Motivation
I would like to model the performance of a structural variant (SV) caller that is being developed in my lab for NGS technologies. One of its strengths is the ability to integrate all available alignment "signals" (e.g., discordant alignments, split-reads, etc.) when calling SVs, and as such, we observe big gains in sensitivity.
To demonstrate the utility of the software in the context of cancer genomics, we would like to demonstrate the ability to detect SVs at different frequencies (e.g. found in 0.1%, 1%, 2%, 5%, 20%, etc.) among the tumor cells and at different overall sequencing depths (e.g., 5X, 10X, 20X). For example, we want to assess our power to detect SVs at 5% frequency in the tumor with 20X coverage and compare this sensitivity to other tools.
The Question
Now, we have the ability to simulate a FASTA file with chromosomes having variants at different frequencies. For example, to simulate a variant present in 10% of the cells, one could create a FASTA file with 9 copies of the wild-type chromosome and 1 copy of the mutant chrom containing the SV.

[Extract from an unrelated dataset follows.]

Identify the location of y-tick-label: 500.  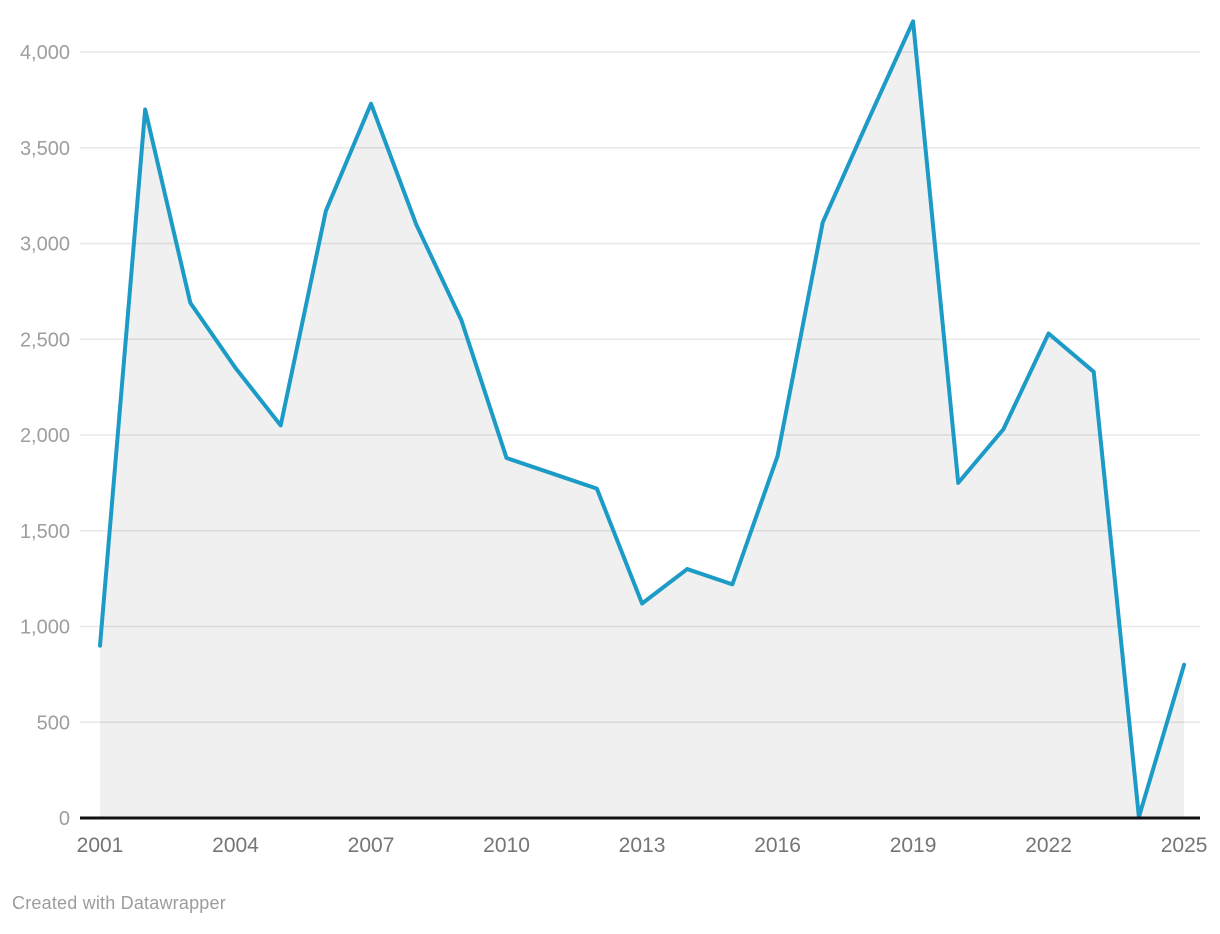
(54, 723).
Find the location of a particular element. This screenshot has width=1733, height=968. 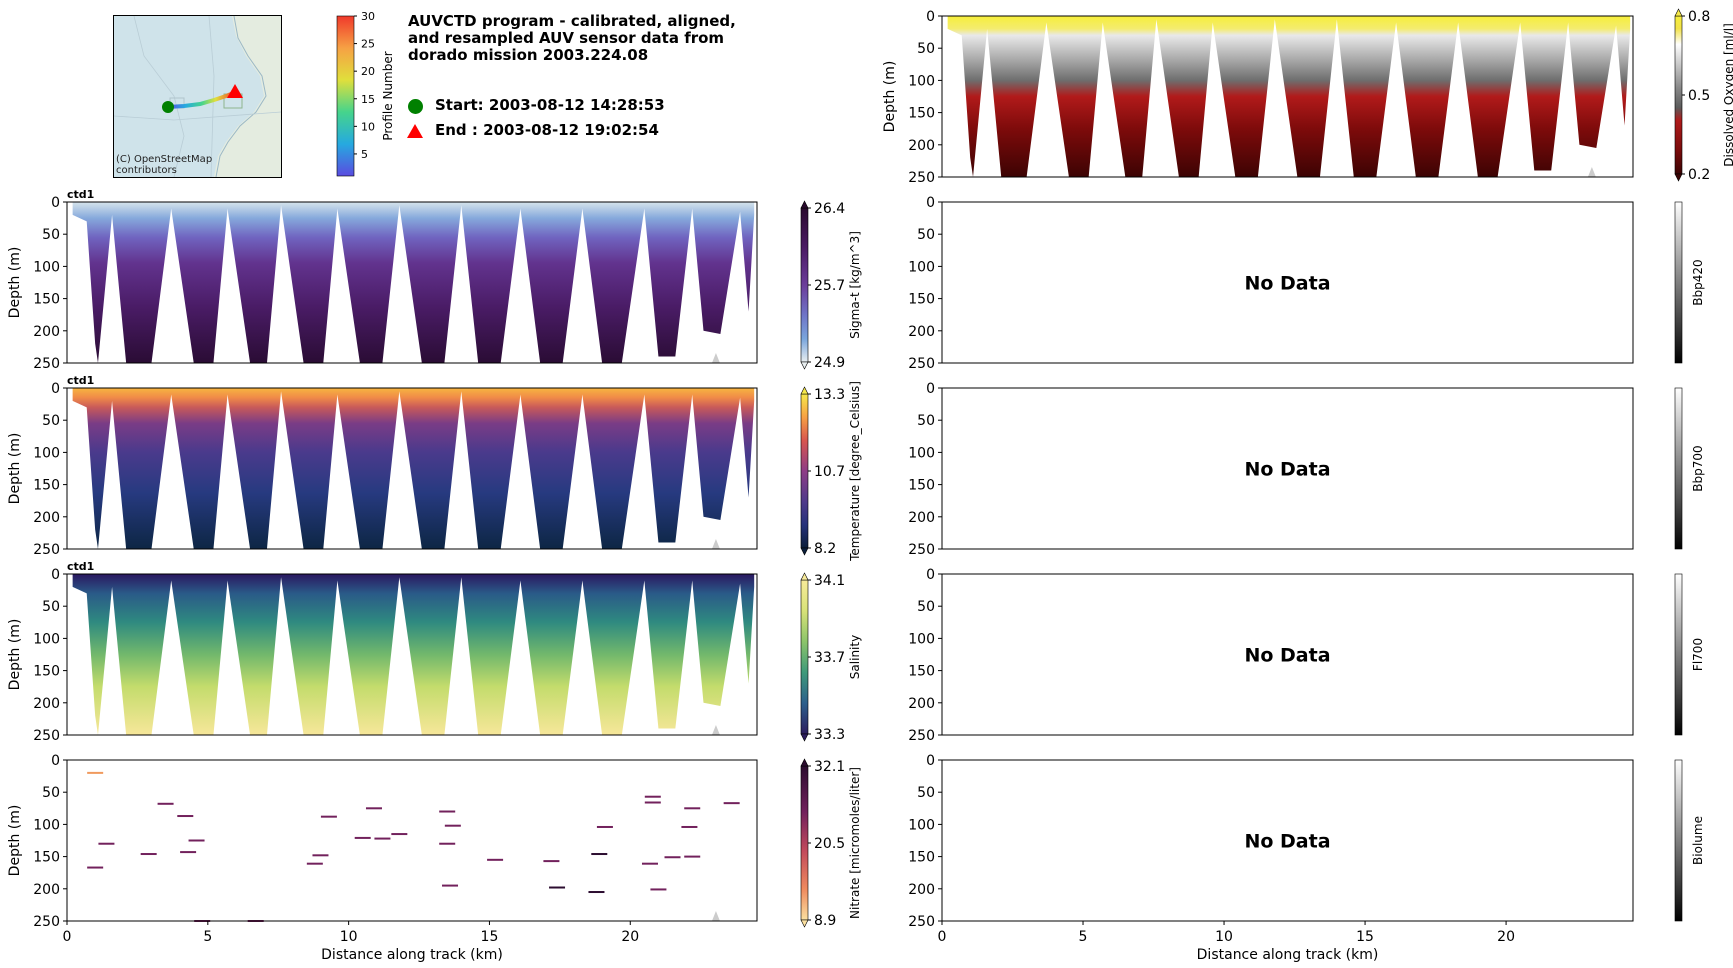

end-marker is located at coordinates (235, 91).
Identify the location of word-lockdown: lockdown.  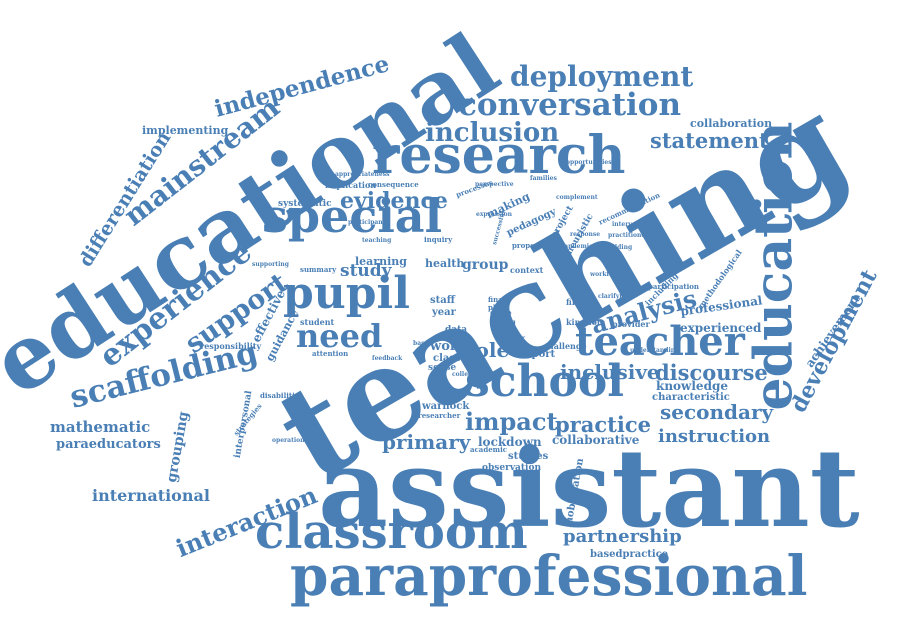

My question is what read simulation tools can be used to guarantee that, if we ask for say 20X coverage, the 10 versions of the chromosome above are sampled from randomly. In essence we want to ensure that we don't have false negatives owing to a lack of data for the mutant chromosomes - we want to measure algorithmic false negatives, not data false negatives.
Is there a read simulation tool that can handle this? Will wgsim
work?
Also, if you can think of a better way to do the simulation or a tool that is specifically designed to do this, I would be grateful to know of it.
I see, so create two separate FASTA files - one for the mutant, one for the wild-type. Sample from each and pool? I like that - much simpler than what I was thinking. I was unaware of
dwgsim
- since I only want to model sensitivity for SVs, do you know if one sets -r to 0.0 it will inject 0 SNPs?Right, -r is the mutation rate so if it's zero it should add no SNPs and indels (at least according to my understanding of how it works). In that case I guess the -H flag wouldn't matter either, since I think that only affects whether it models heterozygous mutations or not.
I think the only issue that remains is that there is no guarantee that a read spanning the SV breakpoint will be sampled from the mutant chrom, especially at lower coverages. As such, are the coordinates from which the read was sampled in the name field for the resulting sample such that one can check to make sure the breakpoint was sampled (to rule out data FNs from alg. FNs)?
That's true, at low coverage you'll probably miss some breaks. The read names do have coordinates in the FASTA file they were generated from, and you can add a prefix to the read name with -P so that you can label which FASTA file they came from; I've been using this and it works pretty well. If you have lots of SVs it can be tricky to map the read generation coordinates back to a reference coordinate; that's the only hard part.